I’ll happily leave the journalists of the Yorkshire Post to unpick the political and economic significance of the Budget, but what struck me was the timing of the statement: (1) the statement was much earlier than expected – last year the Chancellor was seen hoisting his red box towards the end of November, (2) the Chancellor traditionally takes to the despatch box on a Wednesday, and (3) the usual Budget speech start time is 12.30pm.

What this shows is that even the Treasury knows that when it comes to PR &Comms, timing is everything!

What can we learn from these changes? Firstly, news is never released in a vacuum. It’s important to consider the context of any announcement and to forward plan.

In Philip Hammond’s case fiscal clarification now is essential, but also it is key to avoid his message being lost within the media frenzy surrounding the final stages of Brexit negotiations.
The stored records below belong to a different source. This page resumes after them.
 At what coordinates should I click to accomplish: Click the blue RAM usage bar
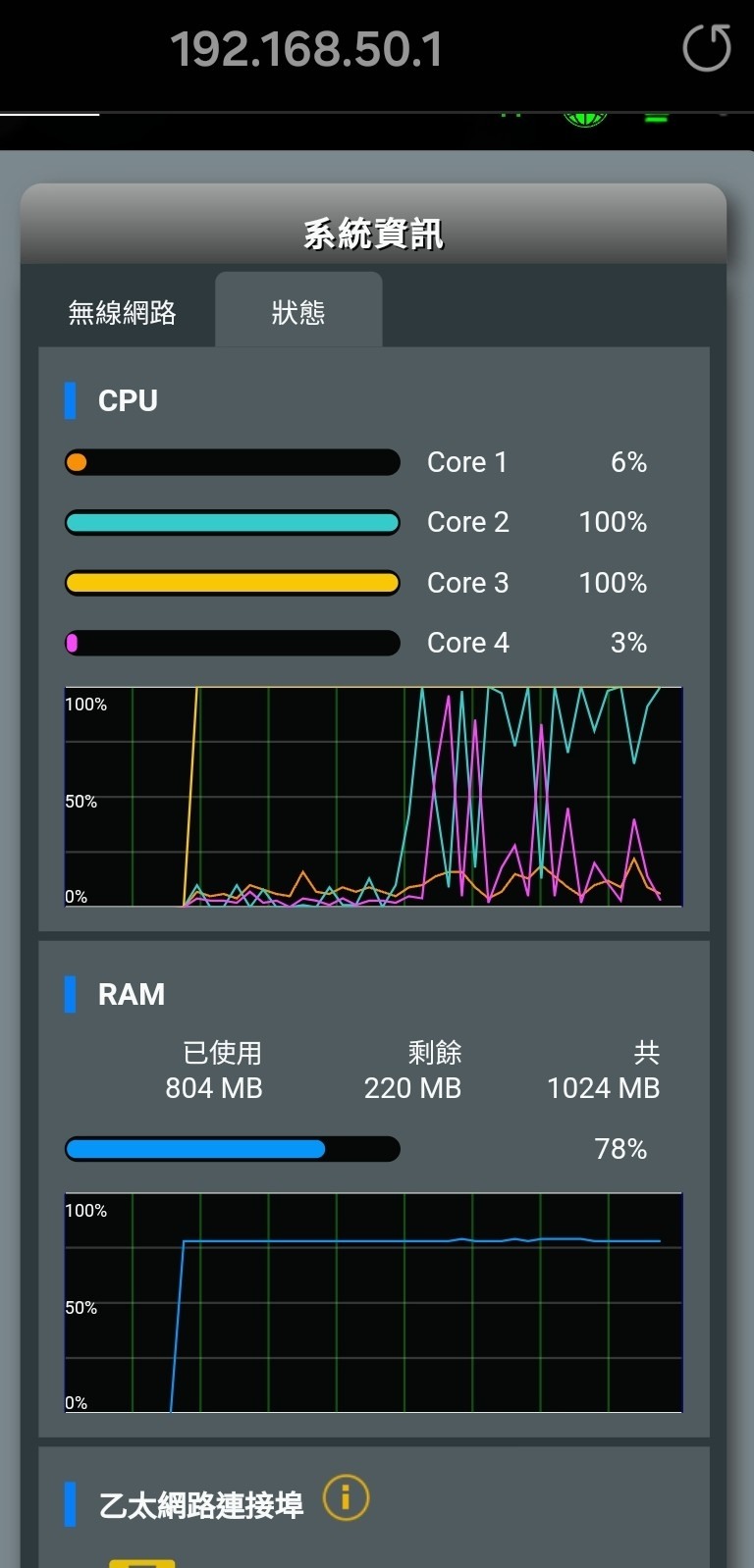(233, 1149)
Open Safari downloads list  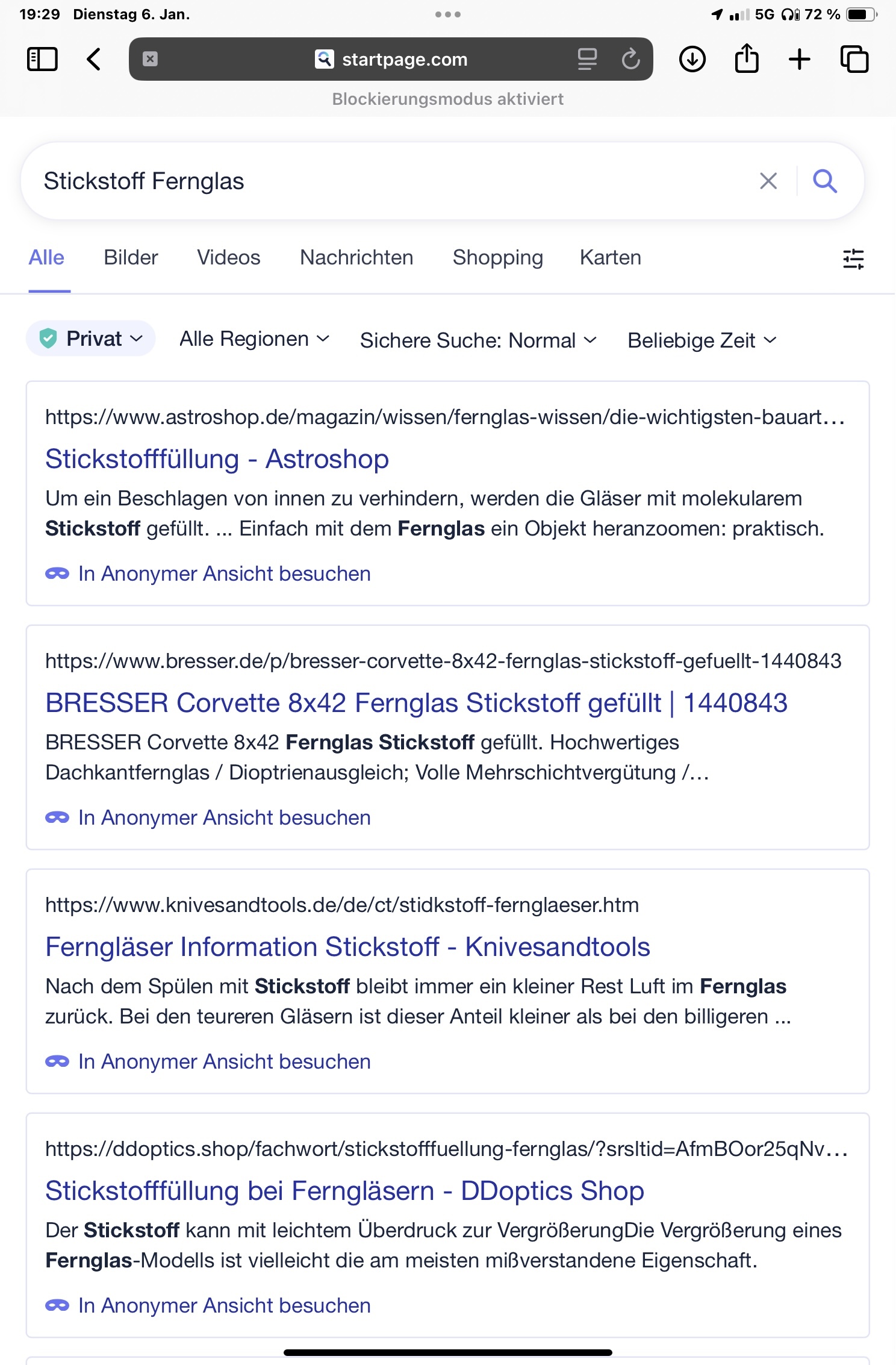coord(692,60)
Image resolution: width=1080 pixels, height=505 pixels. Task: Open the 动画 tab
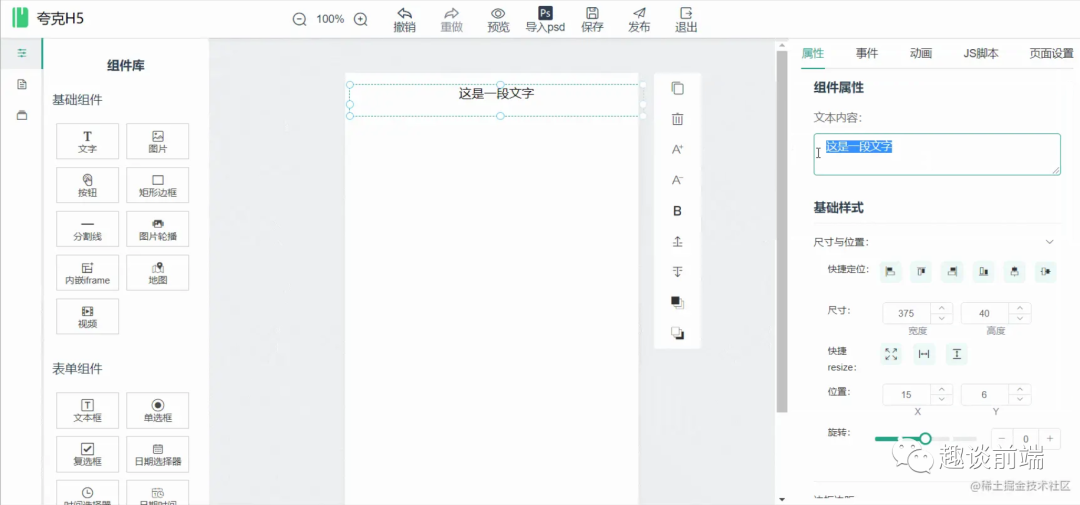[920, 54]
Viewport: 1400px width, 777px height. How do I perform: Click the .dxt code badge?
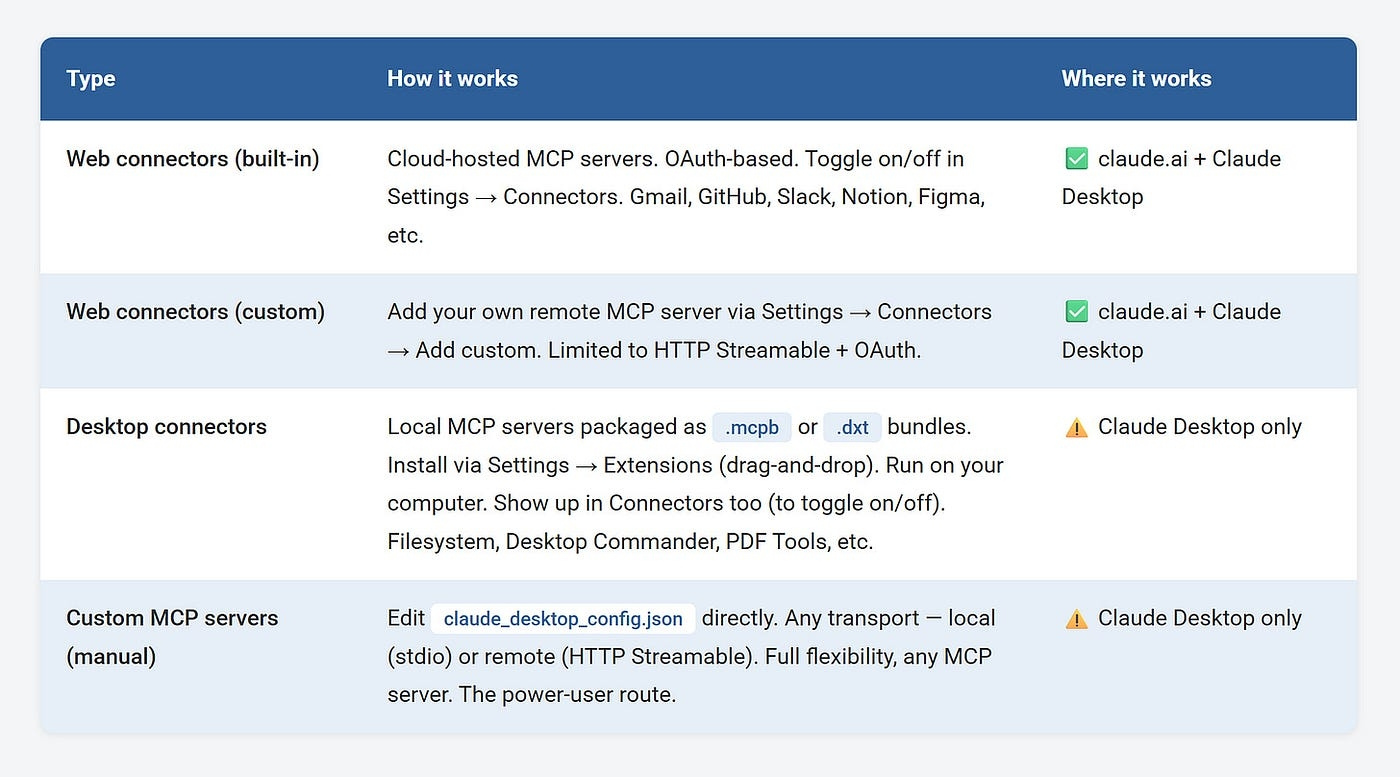pos(852,427)
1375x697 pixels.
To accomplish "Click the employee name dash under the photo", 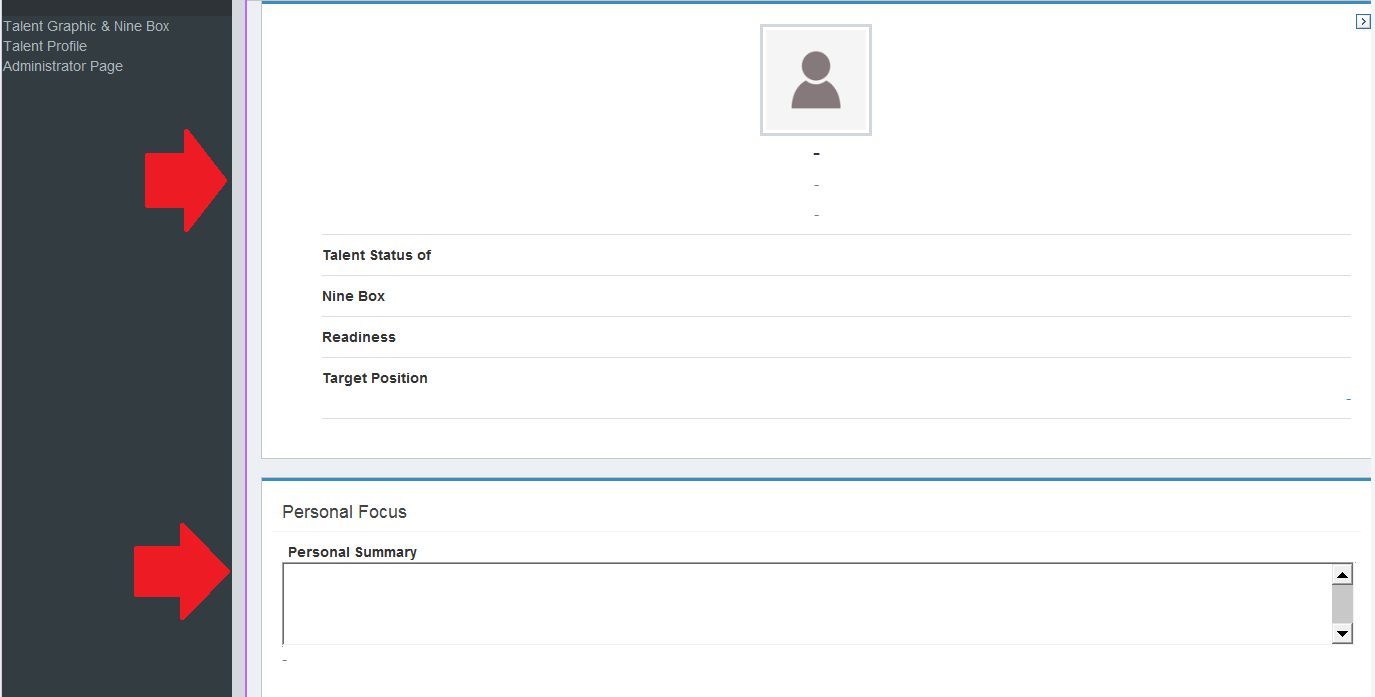I will coord(816,153).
The same applies to company announcements, especially as the competition for media attention is high and companies need to use timing to their advantage. Avoid busy financial reporting seasons (March and September are notoriously busy with company results), avoid key dates such as elections or major sporting or cultural events – and if you have news for the business section avoid putting something out on the year’s busiest day: Budget day!

Secondly, timing for a particular day of the week can be very important, not only for maximising impact but also avoiding any unfortunate clashes. The traditional Wednesday announcement would have fallen on Halloween this week and the Treasury press team must be pleased to avoid spooktacular or ghoulish headlines.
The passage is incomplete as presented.